_EXERCISE TEXT_:
Can Global Surgical Skills Training Be Done Remotely?
Imagination, cell phones, webcams—and even red peppers—can expand global skills training.
Teaching head and neck surgery skills across the world requires ingenuity. Add a pandemic that restricts travel, and otolaryngology-head and neck surgeons have to become even more clever. Fortunately, members of the AAO-HNSF Simulation Education and Humanitarian Efforts Committees are on the job, creating low-cost skills training that can be taught from Costa Rica to Vietnam.
Wednesday morning’s 7:00 – 8:00 am session will provide tips, tricks, and perspective on global skills training.
Global skills are the skills that can be performed around the world and are universally practiced by well-trained otolaryngologists, according to session moderator Merry E. Sebelik, MD.
“Both trainees and practicing otolaryngologists alike learn new skills throughout their careers; this applies to surgeons in Michigan or Malawi,” said Dr. Sebelik, professor of otolaryngology-head and neck surgery at Emory University in Atlanta, Georgia.
So, can global skills training be done remotely? Yes, said Dr. Sebelik, if imagination and widely available technology—cell phones, internet, webcams, virtual meeting programs—and inexpensive teaching models are put to use.
“Attendees at the session may pick up tips on how to practice and teach a skill on a low-cost trainer,” said Dr. Sebelik. “They may look at their methods of observing trainees and consider changing their assessments to a coaching model.”
The training benefits also from the trainer being a surgical coach, who Dr. Sebelik describes as a “either a teacher or a peer, who observes you performing a task or procedure, and provides real-time critique and advice, not a grade or score or evaluation that is available weeks after the task.”

_ACTIVITY LIST_:
A - According to the article on remote surgical skills training, at what time does Wednesday morning's session on global skills training run?
B - Continue the article on remote surgical skills training, starting after its final sentence.

_RECORDED INFORMATION_:
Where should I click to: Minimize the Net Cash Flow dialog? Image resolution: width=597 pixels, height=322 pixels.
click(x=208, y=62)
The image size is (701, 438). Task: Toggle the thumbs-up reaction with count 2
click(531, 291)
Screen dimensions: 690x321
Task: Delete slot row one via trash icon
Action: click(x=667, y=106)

...

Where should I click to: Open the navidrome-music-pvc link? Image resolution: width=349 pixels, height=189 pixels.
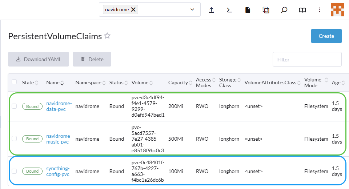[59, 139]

==

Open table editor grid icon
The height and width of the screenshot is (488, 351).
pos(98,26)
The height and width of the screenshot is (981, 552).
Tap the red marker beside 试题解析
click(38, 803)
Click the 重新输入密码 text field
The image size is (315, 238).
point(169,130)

_EXPECTED OUTPUTS_:
A - 7:00 – 8:00 am.

B -
However, teaching a skill is not enough, Dr. Sebelik said. “Teaching someone else to teach the skill closes the loop.”
Session attendees will learn directly from the presenters, who will demonstrate surgical skills in ear surgery, airway management, and sinus endoscopy.
- Dr. Sebelik will discuss remote skills training and coaching, using a Zoom and webcam setup, and demonstrate examples of real-time assessments and validated scales of trainee autonomy (e.g., RAPID scale) that can be shared via a cell phone app.
- Gregory J. Basura, MD, associate professor of otolaryngology at the University of Michigan in Ann Arbor, Michigan, will explore setting up temporal bone labs and training in low- to middle-resource countries and methods for skills transfer to local educators.
- Kaalan E. Johnson, MD, director of the aerodigestive program at Seattle Children’s Hospital in Seattle, Washington, will demonstrate how he and his Costa Rican colleagues provide low-cost pediatric airway foreign body and surgical training, which can be reproduced by educators in remote settings using a porcine model, inexpensive foreign bodies, and simulated rib. He also will demonstrate that skills transfer can be equal to using high cost/high tech equipment.
- Christina J. Yang, MD, assistant professor of otorhinolaryngology-head and neck surgery at Albert Einstein College of Medicine and Josh Feintuch, MD, and Jeremy Feintuch, MD, fellows in otorhinolaryngology-head and neck surgery at Einstein in Bronx, New York, will discuss how a red pepper—whose insides closely simulate sinus cavities—can be used as a trainer in low resource settings as well as in U.S. training programs.